Three concrete TODOs surfaced by the mapping:

  1. Add a docs/gke-deployment-recipe.md capturing the topology above, with kubectl-ready manifests. This is the deployable shape of all the work in docs/deployment.md, but GCP-specific.

  2. Wire Cloud SQL IAM into the Postgres adapter. Today pkg/persistence/postgres uses a password DSN. For GKE deployments, swap that for the IAM database authentication path — short-lived tokens, no static credentials. This is a ~1-day PR.

  3. Ship column-level encryption for payload_ct BYTEA columns. The schema (PR #10) is ready; the encryption layer is the deferred next-PR. Cloud KMS envelope encryption is the right shape — pgcrypto extension + KMS-wrapped DEKs per row. ~3-5 days. Lifts Bodh from “encryption-ready” to “encryption-enforced,” which is what the §164.404 Safe Harbor exclusion actually requires.

These aren’t speculative — they’re the next three PRs queued behind the ones already in flight.


Closing

GKE’s AI infrastructure surface is broad. For a multi-agent medical AI like Bodh, only about a third of it is directly applicable today (Agent Sandbox, Kueue, JobSet, the storage tier, Workload Identity, Cloud Audit Logs, OTel). Another third becomes applicable when self-hosted models enter the picture (Hyperdisk ML, NVIDIA NIM, vLLM, GPU operators). The remaining third is for workloads Bodh doesn’t have today (training, batch inference at scale, multi-tenant TPU orchestration).

The bigger lesson: GKE solves the runtime; the application has to solve the discipline. PHI redaction, audit-event field selection, HITL gate semantics, specialty diagnostic rules, MCP wire compatibility, right-to-explanation — these all live in Bodh, and Kubernetes neither helps nor hinders.
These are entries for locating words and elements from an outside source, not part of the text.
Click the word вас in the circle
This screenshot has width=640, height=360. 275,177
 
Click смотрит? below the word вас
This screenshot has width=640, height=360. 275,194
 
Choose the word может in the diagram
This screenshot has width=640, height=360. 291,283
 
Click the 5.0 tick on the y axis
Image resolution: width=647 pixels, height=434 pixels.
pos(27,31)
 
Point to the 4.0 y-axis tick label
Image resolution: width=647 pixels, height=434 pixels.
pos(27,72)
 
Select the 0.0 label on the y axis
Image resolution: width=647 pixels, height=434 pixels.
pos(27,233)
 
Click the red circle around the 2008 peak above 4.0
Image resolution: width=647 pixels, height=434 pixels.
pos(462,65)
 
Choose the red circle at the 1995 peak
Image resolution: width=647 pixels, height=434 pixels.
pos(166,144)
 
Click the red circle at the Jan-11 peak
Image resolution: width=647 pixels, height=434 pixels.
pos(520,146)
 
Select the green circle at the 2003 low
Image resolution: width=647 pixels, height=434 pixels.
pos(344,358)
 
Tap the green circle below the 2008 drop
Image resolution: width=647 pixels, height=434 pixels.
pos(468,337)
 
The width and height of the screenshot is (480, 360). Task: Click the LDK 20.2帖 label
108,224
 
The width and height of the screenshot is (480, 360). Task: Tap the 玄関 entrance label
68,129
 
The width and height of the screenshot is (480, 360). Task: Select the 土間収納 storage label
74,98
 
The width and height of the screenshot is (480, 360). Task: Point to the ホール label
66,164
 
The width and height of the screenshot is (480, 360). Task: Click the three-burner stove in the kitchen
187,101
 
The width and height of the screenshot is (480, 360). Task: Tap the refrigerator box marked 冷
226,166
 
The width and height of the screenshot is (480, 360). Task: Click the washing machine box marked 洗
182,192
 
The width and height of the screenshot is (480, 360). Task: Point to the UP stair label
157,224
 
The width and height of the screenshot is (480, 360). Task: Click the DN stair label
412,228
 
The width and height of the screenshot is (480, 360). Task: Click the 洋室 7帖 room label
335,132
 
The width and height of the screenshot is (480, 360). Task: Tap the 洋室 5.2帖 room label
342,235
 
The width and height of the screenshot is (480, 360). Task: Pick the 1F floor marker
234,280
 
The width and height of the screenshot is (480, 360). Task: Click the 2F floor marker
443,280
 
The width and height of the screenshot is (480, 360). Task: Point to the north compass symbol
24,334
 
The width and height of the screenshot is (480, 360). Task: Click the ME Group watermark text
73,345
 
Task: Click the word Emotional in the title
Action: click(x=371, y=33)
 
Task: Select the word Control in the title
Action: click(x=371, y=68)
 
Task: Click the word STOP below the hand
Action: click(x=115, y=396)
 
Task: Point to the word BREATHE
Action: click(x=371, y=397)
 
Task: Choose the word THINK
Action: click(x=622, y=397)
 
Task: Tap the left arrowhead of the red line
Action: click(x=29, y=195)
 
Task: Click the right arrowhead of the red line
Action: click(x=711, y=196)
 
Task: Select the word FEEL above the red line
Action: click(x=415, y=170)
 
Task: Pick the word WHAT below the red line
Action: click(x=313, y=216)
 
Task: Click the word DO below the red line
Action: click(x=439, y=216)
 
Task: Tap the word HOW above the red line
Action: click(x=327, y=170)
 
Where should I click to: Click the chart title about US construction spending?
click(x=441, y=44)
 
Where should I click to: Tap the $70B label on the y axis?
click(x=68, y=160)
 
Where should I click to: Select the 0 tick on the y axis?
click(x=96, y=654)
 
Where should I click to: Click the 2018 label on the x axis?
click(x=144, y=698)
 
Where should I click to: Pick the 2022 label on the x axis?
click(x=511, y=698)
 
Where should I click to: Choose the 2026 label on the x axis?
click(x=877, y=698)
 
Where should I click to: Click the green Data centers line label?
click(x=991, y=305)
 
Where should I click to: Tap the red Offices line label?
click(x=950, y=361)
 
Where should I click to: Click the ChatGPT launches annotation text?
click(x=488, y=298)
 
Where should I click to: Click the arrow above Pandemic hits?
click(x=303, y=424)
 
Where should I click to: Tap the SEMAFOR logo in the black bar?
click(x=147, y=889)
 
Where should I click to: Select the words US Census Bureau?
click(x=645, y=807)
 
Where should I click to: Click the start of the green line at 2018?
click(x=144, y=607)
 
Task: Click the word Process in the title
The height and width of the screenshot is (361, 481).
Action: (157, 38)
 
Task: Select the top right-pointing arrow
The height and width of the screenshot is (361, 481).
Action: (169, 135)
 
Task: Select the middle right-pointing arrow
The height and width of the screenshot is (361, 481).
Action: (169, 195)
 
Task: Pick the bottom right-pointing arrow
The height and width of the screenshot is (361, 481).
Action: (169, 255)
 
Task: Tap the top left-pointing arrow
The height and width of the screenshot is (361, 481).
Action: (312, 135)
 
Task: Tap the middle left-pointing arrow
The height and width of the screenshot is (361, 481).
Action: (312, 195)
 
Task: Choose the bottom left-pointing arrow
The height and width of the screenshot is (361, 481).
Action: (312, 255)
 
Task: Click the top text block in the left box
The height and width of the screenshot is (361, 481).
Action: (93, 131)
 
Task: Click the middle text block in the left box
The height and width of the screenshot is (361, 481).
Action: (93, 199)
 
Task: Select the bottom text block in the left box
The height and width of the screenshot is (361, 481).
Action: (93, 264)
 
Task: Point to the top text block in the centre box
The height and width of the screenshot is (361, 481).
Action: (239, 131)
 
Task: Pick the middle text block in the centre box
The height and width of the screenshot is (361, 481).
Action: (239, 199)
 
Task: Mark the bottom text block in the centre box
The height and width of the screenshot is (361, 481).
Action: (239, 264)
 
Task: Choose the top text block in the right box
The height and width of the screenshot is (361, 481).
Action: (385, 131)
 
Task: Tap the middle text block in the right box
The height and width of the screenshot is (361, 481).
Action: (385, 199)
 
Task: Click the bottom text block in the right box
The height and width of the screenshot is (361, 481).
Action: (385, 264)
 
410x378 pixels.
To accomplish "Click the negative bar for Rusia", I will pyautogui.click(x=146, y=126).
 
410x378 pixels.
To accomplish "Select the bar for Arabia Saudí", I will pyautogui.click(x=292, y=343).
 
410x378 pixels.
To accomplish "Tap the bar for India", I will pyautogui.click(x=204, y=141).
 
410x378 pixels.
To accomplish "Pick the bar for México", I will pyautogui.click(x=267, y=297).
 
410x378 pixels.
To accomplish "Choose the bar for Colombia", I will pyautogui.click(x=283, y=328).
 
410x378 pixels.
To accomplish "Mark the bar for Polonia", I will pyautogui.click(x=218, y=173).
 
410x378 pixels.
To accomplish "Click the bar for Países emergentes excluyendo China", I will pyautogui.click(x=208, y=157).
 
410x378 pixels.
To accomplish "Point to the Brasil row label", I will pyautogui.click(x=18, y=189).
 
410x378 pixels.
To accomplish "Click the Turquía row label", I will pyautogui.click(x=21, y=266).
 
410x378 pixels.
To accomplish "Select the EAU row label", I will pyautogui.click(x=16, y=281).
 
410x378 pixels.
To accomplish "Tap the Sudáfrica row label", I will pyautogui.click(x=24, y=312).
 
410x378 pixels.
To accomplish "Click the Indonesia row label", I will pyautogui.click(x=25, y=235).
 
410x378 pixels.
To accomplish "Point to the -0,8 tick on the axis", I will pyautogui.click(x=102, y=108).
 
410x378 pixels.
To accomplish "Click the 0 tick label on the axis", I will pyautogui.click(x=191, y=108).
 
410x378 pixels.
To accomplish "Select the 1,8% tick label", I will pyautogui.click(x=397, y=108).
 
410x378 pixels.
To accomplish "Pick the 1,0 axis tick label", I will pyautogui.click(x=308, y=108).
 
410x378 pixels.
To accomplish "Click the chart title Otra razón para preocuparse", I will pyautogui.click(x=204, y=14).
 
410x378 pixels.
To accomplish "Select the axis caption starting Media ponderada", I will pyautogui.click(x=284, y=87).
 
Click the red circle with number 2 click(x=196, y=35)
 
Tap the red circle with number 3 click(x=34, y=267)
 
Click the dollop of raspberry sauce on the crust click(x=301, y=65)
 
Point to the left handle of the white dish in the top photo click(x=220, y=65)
Where the platform shines is when the discipline is already there and you need a place to run it that survives load, drains gracefully under disruption, and produces a clean forensic trail.

If you’re building clinical AI on GCP, the GKE AI integrations page is genuinely worth reading end-to-end. If you’re building it on AWS or Azure, the same patterns translate — Bedrock / Fargate / RDS / KMS on AWS; Container Apps / Postgres Flexible / Azure OpenAI / Key Vault on Azure. The platform is interchangeable; the application discipline isn’t.


Bodh is a research and engineering reference. Not a medical device. Not approved for clinical use. The deployment topology above is the architectural target for a HIPAA-aligned production deployment; the codebase is not under a Business Associate Agreement and has not been audited.